Give the number of lines in the data below containing the word "settings", with no other text.

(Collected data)

+++

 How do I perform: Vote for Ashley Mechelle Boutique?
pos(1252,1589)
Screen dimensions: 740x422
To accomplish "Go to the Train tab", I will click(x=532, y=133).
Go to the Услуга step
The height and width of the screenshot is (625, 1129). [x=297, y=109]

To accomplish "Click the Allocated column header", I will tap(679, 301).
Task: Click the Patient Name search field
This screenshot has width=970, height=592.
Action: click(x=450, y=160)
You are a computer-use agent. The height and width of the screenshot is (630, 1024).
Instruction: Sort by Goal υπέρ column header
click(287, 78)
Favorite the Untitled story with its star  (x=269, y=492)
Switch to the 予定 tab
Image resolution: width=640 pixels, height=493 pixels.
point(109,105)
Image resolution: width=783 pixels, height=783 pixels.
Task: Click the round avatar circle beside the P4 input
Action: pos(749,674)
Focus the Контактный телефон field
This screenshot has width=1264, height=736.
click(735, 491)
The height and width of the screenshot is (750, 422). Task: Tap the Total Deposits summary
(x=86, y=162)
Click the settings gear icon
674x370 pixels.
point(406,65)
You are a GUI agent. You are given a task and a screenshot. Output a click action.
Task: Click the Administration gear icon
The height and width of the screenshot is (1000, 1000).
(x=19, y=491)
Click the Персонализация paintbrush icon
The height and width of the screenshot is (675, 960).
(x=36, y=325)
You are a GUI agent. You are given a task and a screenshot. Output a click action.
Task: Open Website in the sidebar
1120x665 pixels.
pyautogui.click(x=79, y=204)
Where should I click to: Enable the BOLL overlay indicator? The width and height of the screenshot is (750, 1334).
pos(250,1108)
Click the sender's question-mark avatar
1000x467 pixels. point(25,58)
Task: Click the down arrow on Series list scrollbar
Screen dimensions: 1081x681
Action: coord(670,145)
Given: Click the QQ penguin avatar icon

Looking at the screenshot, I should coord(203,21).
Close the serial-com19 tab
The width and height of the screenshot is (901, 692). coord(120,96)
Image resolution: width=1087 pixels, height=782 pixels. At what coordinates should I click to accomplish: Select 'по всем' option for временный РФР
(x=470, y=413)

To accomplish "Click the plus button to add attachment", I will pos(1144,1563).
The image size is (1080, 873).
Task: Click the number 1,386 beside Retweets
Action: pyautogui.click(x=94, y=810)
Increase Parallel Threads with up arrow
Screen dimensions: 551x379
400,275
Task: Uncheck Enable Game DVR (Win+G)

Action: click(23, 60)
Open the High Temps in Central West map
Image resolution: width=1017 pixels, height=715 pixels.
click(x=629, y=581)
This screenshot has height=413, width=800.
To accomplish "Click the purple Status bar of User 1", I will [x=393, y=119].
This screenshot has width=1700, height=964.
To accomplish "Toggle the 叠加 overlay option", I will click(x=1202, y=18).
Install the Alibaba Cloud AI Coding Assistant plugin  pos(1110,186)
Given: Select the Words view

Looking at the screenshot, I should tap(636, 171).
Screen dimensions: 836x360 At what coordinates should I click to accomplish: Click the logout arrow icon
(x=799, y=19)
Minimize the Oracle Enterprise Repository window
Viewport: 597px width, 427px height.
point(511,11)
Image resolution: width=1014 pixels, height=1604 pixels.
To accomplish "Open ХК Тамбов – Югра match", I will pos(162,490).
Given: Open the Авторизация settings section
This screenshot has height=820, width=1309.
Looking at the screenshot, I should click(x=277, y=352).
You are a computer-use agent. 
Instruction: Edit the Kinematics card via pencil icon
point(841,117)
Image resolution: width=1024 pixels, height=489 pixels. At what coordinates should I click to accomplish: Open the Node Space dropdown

+++

— Answer below —
2